→ **DIRECTIONS**: Transcribe the closing lines of the listing exactly, starting at the one that contains "iQOO Z9 Turbo入网：骁龙8s" and including the last.

→ **DATASET EXTRACT**:
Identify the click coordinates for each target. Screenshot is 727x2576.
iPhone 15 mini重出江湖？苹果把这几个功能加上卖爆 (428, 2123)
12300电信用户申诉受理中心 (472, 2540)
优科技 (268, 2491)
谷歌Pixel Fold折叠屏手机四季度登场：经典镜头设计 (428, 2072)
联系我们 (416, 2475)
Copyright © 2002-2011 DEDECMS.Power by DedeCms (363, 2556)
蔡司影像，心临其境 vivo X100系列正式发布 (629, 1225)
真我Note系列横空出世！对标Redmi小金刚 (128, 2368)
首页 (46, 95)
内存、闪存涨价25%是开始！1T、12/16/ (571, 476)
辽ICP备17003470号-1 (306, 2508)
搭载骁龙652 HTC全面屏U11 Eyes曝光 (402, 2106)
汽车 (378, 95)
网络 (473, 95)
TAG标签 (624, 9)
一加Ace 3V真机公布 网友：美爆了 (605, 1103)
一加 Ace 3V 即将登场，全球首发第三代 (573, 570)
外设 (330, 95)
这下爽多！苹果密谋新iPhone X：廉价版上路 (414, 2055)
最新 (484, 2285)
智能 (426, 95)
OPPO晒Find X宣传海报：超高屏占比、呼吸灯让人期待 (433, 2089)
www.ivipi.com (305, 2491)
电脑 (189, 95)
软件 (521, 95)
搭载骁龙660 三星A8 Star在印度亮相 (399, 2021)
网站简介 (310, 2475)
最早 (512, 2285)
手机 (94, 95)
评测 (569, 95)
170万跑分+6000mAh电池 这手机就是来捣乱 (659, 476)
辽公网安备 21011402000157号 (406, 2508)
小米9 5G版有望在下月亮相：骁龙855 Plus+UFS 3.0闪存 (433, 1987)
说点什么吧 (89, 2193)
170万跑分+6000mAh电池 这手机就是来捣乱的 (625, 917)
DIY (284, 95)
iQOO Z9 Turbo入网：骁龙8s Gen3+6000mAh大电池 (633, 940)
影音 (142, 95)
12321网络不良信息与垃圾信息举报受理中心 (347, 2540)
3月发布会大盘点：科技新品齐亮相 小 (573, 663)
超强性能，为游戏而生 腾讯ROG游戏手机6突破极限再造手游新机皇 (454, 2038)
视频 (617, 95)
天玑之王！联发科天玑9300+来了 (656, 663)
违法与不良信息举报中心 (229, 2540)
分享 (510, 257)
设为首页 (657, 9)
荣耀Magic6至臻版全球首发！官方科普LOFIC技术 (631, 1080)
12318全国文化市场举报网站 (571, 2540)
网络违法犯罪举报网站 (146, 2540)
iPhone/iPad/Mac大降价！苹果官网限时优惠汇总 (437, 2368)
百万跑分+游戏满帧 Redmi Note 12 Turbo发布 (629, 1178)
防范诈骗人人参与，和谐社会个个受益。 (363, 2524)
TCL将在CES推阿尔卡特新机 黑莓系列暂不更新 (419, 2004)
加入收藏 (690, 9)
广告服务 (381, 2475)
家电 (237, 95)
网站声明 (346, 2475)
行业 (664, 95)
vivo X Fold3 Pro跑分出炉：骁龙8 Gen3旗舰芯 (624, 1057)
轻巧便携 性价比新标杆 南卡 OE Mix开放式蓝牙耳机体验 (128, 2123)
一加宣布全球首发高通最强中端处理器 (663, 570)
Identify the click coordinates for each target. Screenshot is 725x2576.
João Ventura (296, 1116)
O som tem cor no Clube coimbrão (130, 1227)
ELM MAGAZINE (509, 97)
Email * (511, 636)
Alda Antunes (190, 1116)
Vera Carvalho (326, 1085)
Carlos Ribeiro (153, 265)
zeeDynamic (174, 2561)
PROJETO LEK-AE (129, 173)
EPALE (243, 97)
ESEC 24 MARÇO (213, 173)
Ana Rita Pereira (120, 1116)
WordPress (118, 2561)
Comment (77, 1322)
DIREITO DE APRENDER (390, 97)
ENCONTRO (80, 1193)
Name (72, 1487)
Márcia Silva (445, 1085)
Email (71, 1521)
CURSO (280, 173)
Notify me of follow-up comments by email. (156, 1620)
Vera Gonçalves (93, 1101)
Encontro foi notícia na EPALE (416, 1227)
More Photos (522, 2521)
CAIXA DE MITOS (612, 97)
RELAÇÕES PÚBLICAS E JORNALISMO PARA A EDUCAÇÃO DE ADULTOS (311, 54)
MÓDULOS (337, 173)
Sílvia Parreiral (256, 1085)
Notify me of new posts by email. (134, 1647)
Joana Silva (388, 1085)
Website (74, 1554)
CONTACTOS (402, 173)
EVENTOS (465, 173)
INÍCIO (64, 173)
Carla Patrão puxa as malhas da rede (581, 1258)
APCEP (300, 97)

→ **ANSWER AREA**:
iQOO Z9 Turbo入网：骁龙8s Gen3+6000mAh大电池 (633, 940)
影音 (142, 95)
12321网络不良信息与垃圾信息举报受理中心 (347, 2540)
3月发布会大盘点：科技新品齐亮相 小 (573, 663)
超强性能，为游戏而生 腾讯ROG游戏手机6突破极限再造手游新机皇 (454, 2038)
视频 (617, 95)
天玑之王！联发科天玑9300+来了 (656, 663)
违法与不良信息举报中心 (229, 2540)
分享 (510, 257)
设为首页 (657, 9)
荣耀Magic6至臻版全球首发！官方科普LOFIC技术 (631, 1080)
12318全国文化市场举报网站 (571, 2540)
网络违法犯罪举报网站 (146, 2540)
iPhone/iPad/Mac大降价！苹果官网限时优惠汇总 (437, 2368)
百万跑分+游戏满帧 Redmi Note 12 Turbo发布 (629, 1178)
防范诈骗人人参与，和谐社会个个受益。 (363, 2524)
TCL将在CES推阿尔卡特新机 黑莓系列暂不更新 (419, 2004)
加入收藏 (690, 9)
广告服务 (381, 2475)
家电 (237, 95)
网站声明 (346, 2475)
行业 (664, 95)
vivo X Fold3 Pro跑分出炉：骁龙8 Gen3旗舰芯 (624, 1057)
轻巧便携 性价比新标杆 南卡 OE Mix开放式蓝牙耳机体验 (128, 2123)
一加宣布全球首发高通最强中端处理器 (663, 570)
Identify the click coordinates for each target. Screenshot is 725x2576.
João Ventura (296, 1116)
O som tem cor no Clube coimbrão (130, 1227)
ELM MAGAZINE (509, 97)
Email * (511, 636)
Alda Antunes (190, 1116)
Vera Carvalho (326, 1085)
Carlos Ribeiro (153, 265)
zeeDynamic (174, 2561)
PROJETO LEK-AE (129, 173)
EPALE (243, 97)
ESEC 24 MARÇO (213, 173)
Ana Rita Pereira (120, 1116)
WordPress (118, 2561)
Comment (77, 1322)
DIREITO DE APRENDER (390, 97)
ENCONTRO (80, 1193)
Name (72, 1487)
Márcia Silva (445, 1085)
Email (71, 1521)
CURSO (280, 173)
Notify me of follow-up comments by email. (156, 1620)
Vera Gonçalves (93, 1101)
Encontro foi notícia na EPALE (416, 1227)
More Photos (522, 2521)
CAIXA DE MITOS (612, 97)
RELAÇÕES PÚBLICAS E JORNALISMO PARA A EDUCAÇÃO DE ADULTOS (311, 54)
MÓDULOS (337, 173)
Sílvia Parreiral (256, 1085)
Notify me of new posts by email. (134, 1647)
Joana Silva (388, 1085)
Website (74, 1554)
CONTACTOS (402, 173)
EVENTOS (465, 173)
INÍCIO (64, 173)
Carla Patrão puxa as malhas da rede (581, 1258)
APCEP (300, 97)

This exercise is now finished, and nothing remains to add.